Last week’s piece about the expansion of rock and pop tours in the 1960s brought a response from former Blackpool based singer-comedian Bobby Bennett.
I’d written that Bobby was in the show, which was headed by Joe Brown, whose current tour came to the Grand Theatre last month.
Bobby, who I first interviewed in 1960 when he was a rising juvenile star, points out he only played the last three weeks in that 1964 South Pier show.
“Johnny Kidd and the Pirates had left and the promoter, Larry Parnes, booked me as a replacement,” he writes.
“I had just won on Hughie Green’s Opportunity Knocks and Larry thought I might have some local pull.”
Bobby says he gained two things from the show. It was directed by Ross Taylor, who had written the words and music for the opening number, simply called An Opening Song.
“Ross gave me the arrangement and I used it as my opener for years,” writes Bobby.
“In the show was Al Paige, a nice comic. He was very helpful to me and I might have nicked a couple of his gags.”
Bobby remembers a great camaraderie among showbiz people in the 1964 season.
There was a 10-pin bowling league among the theatres at the new Savoy Bowl.
(The bowling league was active in later seasons).
Arriving late in the 1964 season, the South Pier team was steady and Bobby joined a team with the three Kaye Sisters (pictured), who were in the Winter Gardens Pavilion summer show.
Bobby writes: “I’m still working at South Coast venues.
“It’s my 63rd year as a professional entertainer, having started at the age of 10 with Roy Castle at Cleveleys. I got £1 for two nights a week.

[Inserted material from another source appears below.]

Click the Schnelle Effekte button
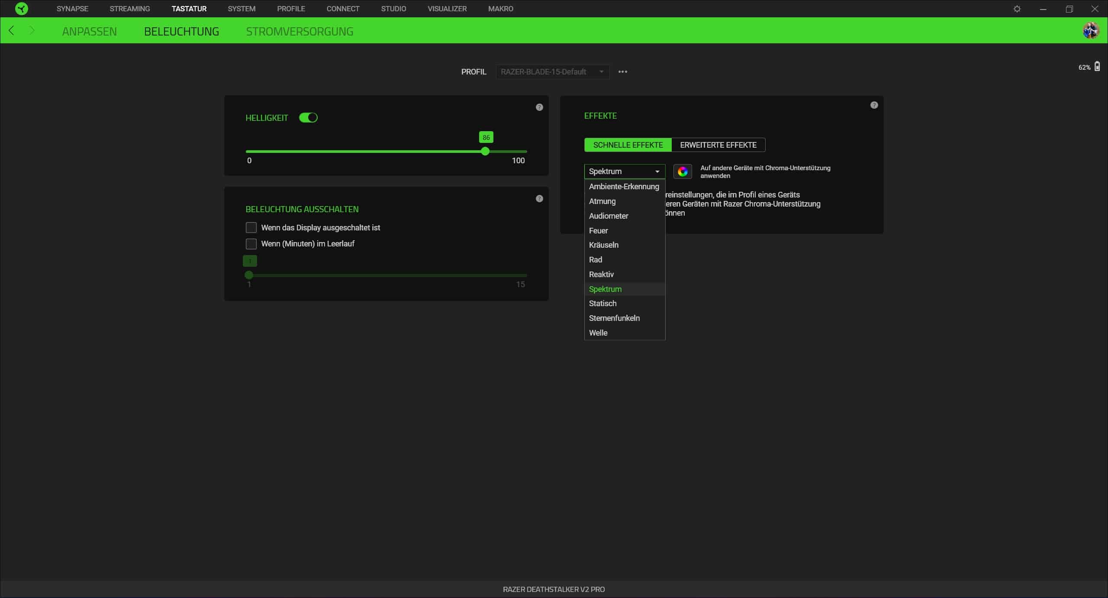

“It was illegal, working without the education authority’s approval, but we got away with it.”
This page often looks back on the 1960s music scene, but hi-tech moves in the music industry are giving a new meaning to the term Memory Lane.
A Sunday paper recently had a wonderful headline on the latest development – Only the Ghostly!
Yes, Roy Orbison – ‘The Big O’ – who died in 1988, will play 11 arena venues in April in holographic form, accompanied live by the Royal Philharmonic Concert Orchestra.
The tour is called In Dreams – The Hologram Tour, and includes many of his other great hits, including Only the Lonely and Pretty Woman.
Will any fans who saw one of Roy’s Blackpool concerts be seeing the show?
During his career Roy made seven visits to Blackpool.
He was on touring bills that came to the Dickson Road Odeon on April 11, 1966 and March 27, 1967 (Easter Sundays).
He topped a bill at the ABC Theatre on Sunday, August 4, 1968, and in the next two years he was there for each of the three-night Spring Bank Holiday weekends.
He sang the second half of shows that included British artists.
Roy’s later Blackpool shows were at the ABC on Sunday, September 3, 1972, and Easter Monday, 1980.